# Case of the Missing Birth Month

Riddler Express solution for the problem of an unrepresented birth month for a group of officemates.

This week's Riddler Express was very simple.

What was the probability that none of the 40 people had birthdays [in March]? (For the purpose of this riddle, assume that a year consists of 12 equally long months. It’s a sufficiently good approximation!)

## Solution

So there are $40$ people, and we want to know the probability that *none of them* have a birthday in March. If the chance of being born in each of the months of the year is uniformly distributed, then the chance of *one person* not being born in March is simply \[ \text{Pr}(\text{Person not born in March}) = \frac{11}{12} \ . \] For forty people, since their birth months are all independent, it's \[ \text{Pr}(\text{Forty people not born in March}) = \left(\frac{11}{12}\right)^{40} \approx 3.079\% \ .\]
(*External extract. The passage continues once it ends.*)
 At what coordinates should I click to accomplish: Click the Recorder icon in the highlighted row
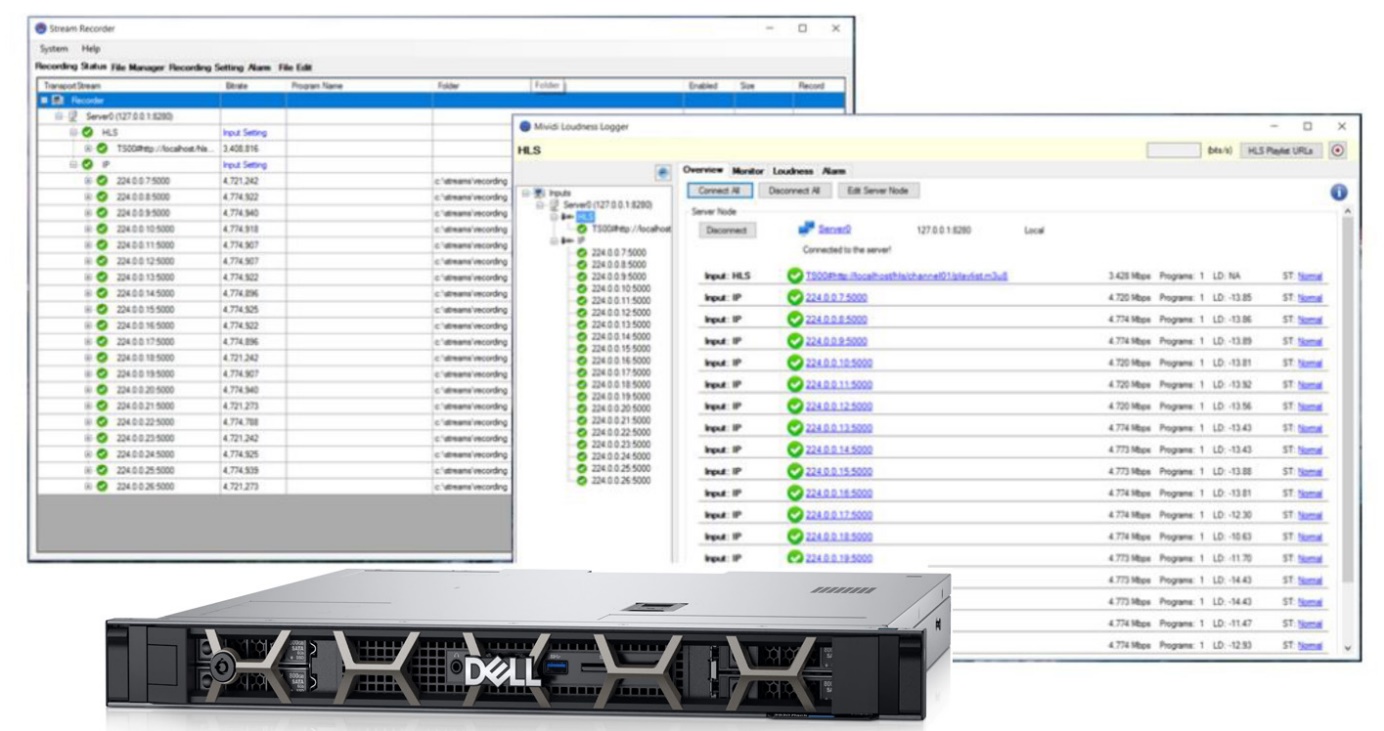(x=58, y=101)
Thus, the probability is $3.079\%$.

## Verification

We can verify by simulations. We can generate uniformly random birth months for $40$ people in julia as `rand(1:12, 40)`

. That would be one sample of birth months for everyone. We check if March is excluded from the sample with `3 ∉ rand(1:12, 40)`

. This function counts the number of successes for `n`

simulations:

```
single_month(n) = sum(3 ∉ rand(1:12, 40) ? 1 : 0 for _ in 1:n)
```

Obviously the choice of $3$ makes no difference. We can run this for different choices of $n$ and calculate a posterior distribution in the probability of success parameter using the `sim`

function:

```
using Distributions
using Printf
function sim(f, n)
w = f(n)
l = n - w
d = Beta(w+1, l+1)
@printf " %0.17f\n± %0.17f" mean(d) sqrt(var(d))
end
```

We'll derive the posterior mean and standard deviation for different values of $n$:

```
julia> sim(single_month, 10_000)
0.03139372125574885
± 0.00174353192717317
julia> sim(single_month, 100_000)
0.03108937821243575
± 0.00054883444787154
julia> sim(single_month, 1_000_000)
0.03072593854812290
± 0.00017257394329145
julia> sim(single_month, 10_000_000)
0.03078269384346123
± 0.00005462152565854
```

These agree nicely with our answer of $3.079\%$.

## Extra credit

An extra credit problem was added after I originally wrote this. This time, instead of having none of $40$ people with a birthday in *March*, what if we want the probability that there is *any* month that is no one's birthday? Using an alternate form of the `notin`

function, `∉(v)`

, we are not given a Boolean, but another function which tests whether *its* argument is not in `v`

. E.g. if we define `f = ∉([1, 3, 4])`

. Then, `f(1)`

is `true`

and `f(2)`

is `false`

. Then, we can see if there's *any* month missing from a random sample of $40$ birthdays with the expression `any(∉(rand(1:12, 40)), 1:12)`

. Thus we can define a function similar to `single_month`

but now for any month as follows:

```
any_month(n) = sum(any(∉(rand(1:12, 40)), 1:12) ? 1 : 0 for _ in 1:n)
```

Now we can estimate the probability as before.

```
julia> sim(any_month, 10_000)
0.32773445310937810
± 0.00469317061061426
julia> sim(any_month, 100_000)
0.32668346633067341
± 0.00148308725472723
julia> sim(any_month, 1_000_000)
0.32682234635530727
± 0.00046905099962754
julia> sim(any_month, 10_000_000)
0.32688503462299306
± 0.00014833446759037
julia> sim(any_month, 100_000_000)
0.32677092346458153
± 0.00004690327072209
```

Thus we estimate this to be the much larger probability of $32.7\%$.